* [Source text]
Things aren’t always as they seem on the “first blush.” So there’s no misunderstanding , here’s how I am choosing to define “first blush” – at the first glimpse or impression; as in, “at first blush the idea possesses considerable intuitive appeal but on closer examination it fails.” That is an important distinction for the reading of this article.
In 1996 the national news media was riveted on stories regarding church burnings primarily in the southern USA, and in particular the burning of black churches. One news outlet after another fell into the trap of “first blush” journalism. Articles flooded the airways and printed media regarding the burnings and characterized them as hate crimes against minorities, even terrorism fostered by white racists. ABC, CBS, NBC, and particularly USA Today and CNN ran continuous negative stories almost daily for a period of 5-6 months. Usually the stories received first place in the news broadcast or front page positioning in the printed media. This went on for months and was broadcast around the world.
The church burnings were eventually viewed as a national problem that had to be dealt with. According to the Chicago Tribune, even President Clinton took to the airways and said “This has got to stop, this tears at the very heart of what it means to be an American. … We need every person from every walk of life and all faiths in America to speak up against this.” Clinton even went so far as to meet with southern governors to “discuss strategies for stopping the attacks.” Click on this link to a June 17, 1996 article to read more about the fire. Here’s another link to a June 18, 1996 article if you want to read even more.

* [Given information]
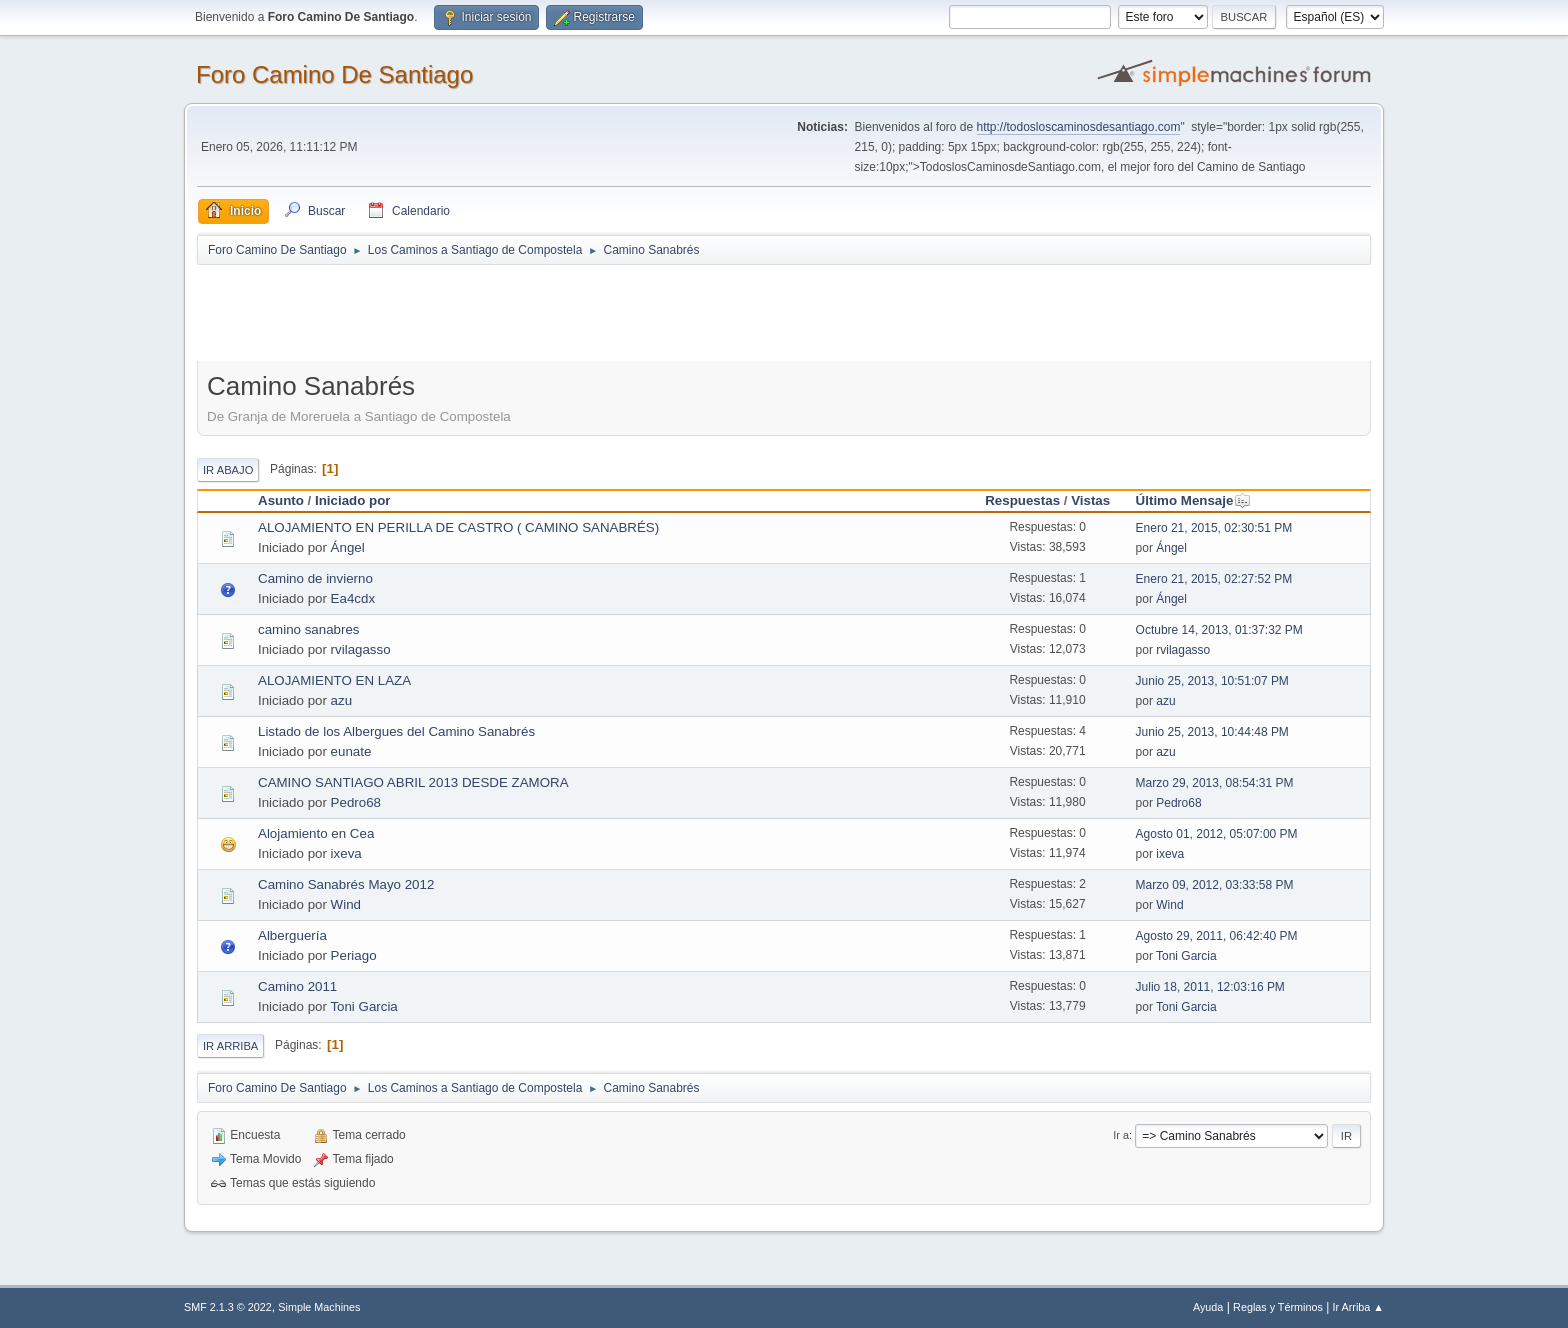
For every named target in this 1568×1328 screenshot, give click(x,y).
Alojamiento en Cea (316, 833)
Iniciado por (353, 500)
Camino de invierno (315, 578)
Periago (354, 955)
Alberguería (292, 935)
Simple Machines (319, 1307)
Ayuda (1208, 1307)
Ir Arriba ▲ (1358, 1307)
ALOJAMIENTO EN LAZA (334, 680)
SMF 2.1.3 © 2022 (228, 1307)
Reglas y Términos (1278, 1307)
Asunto (281, 500)
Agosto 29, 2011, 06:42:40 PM (1217, 936)
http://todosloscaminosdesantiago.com (1079, 127)
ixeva (346, 853)
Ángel (348, 547)
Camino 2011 (297, 986)
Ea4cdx (353, 598)
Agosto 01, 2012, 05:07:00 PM (1217, 834)
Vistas (1090, 500)
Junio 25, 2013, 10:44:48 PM (1212, 732)
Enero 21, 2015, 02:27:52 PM (1214, 579)
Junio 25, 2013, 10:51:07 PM (1212, 681)
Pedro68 (356, 802)
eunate (351, 751)
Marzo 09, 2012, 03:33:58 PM (1215, 885)
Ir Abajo (228, 470)
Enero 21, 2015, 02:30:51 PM (1214, 528)
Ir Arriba (230, 1046)
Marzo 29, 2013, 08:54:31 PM (1215, 783)
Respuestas (1022, 500)
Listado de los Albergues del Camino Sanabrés (396, 731)
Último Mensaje (1194, 500)
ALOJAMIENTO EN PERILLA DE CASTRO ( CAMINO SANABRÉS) (458, 527)
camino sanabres (309, 629)
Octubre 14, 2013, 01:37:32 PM (1219, 630)
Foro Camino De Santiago (334, 74)
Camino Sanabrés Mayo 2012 (346, 884)
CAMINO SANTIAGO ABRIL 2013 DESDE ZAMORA (413, 782)
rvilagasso (361, 649)
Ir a (1121, 1135)
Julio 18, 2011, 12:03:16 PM (1210, 987)
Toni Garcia (1186, 956)
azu (342, 700)
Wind (346, 904)
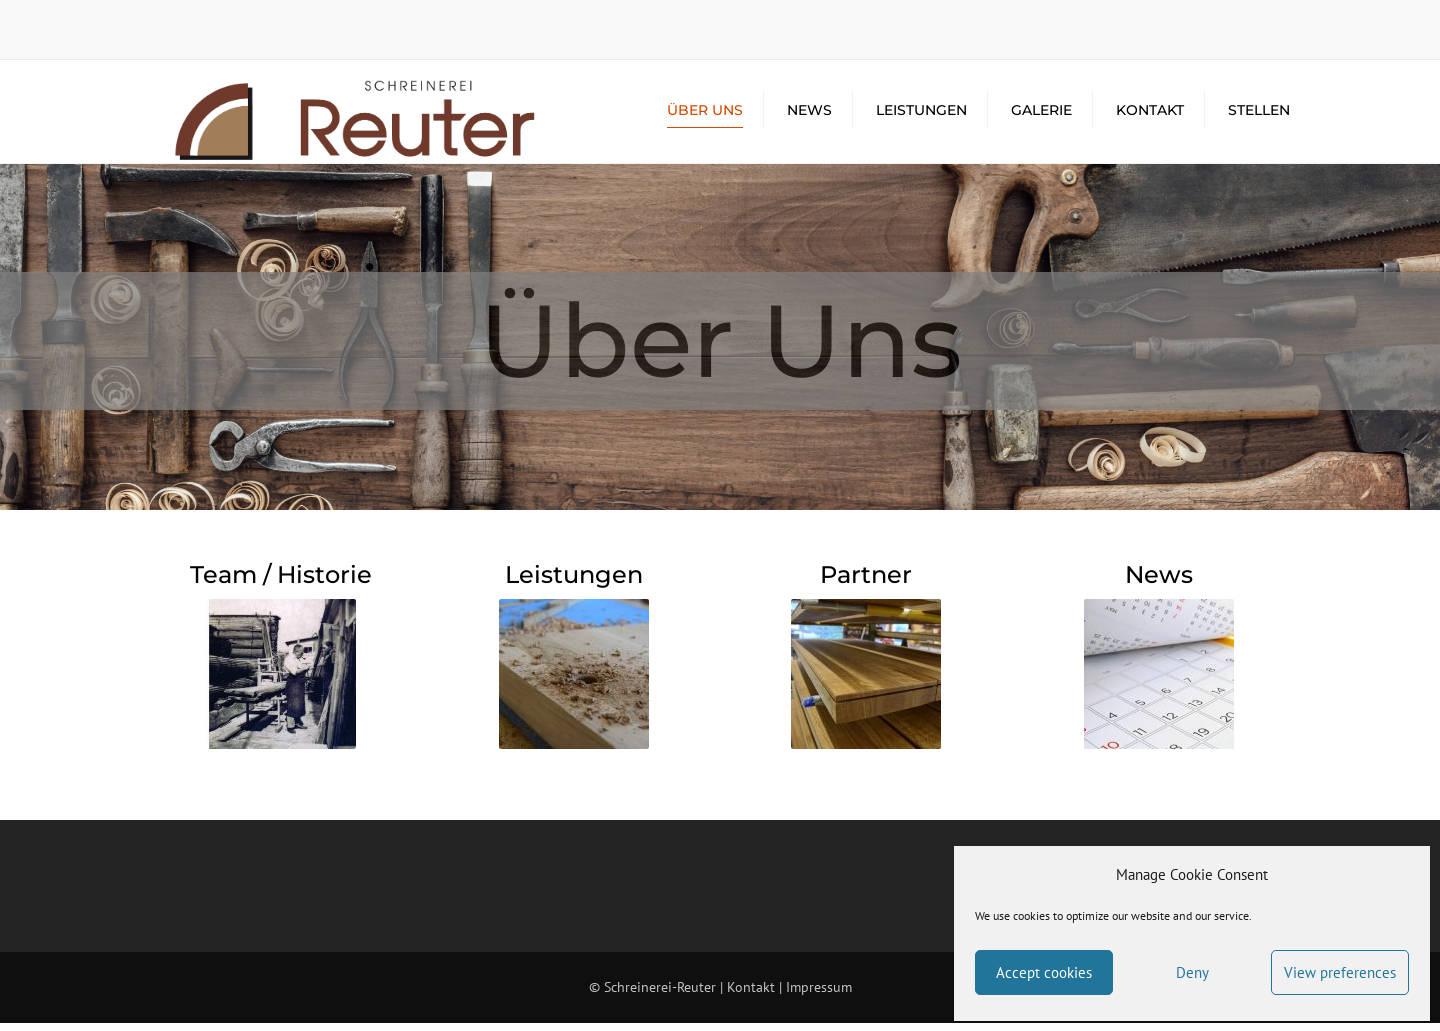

* [Job] Check each statement against the church-burnings text, giving yes or no and quoting the text's deciding words: (a) The text defines "first blush" as the view reached after closer examination. (b) Some outlets ran negative stories almost daily for 5-6 months. (c) President Clinton met with northern governors to discuss stopping the attacks.

* [Correct output]
(a) No: "at the first glimpse or impression."
(b) Yes: "ran continuous negative stories almost daily for a period of 5-6 months."
(c) No: "Clinton even went so far as to meet with southern governors."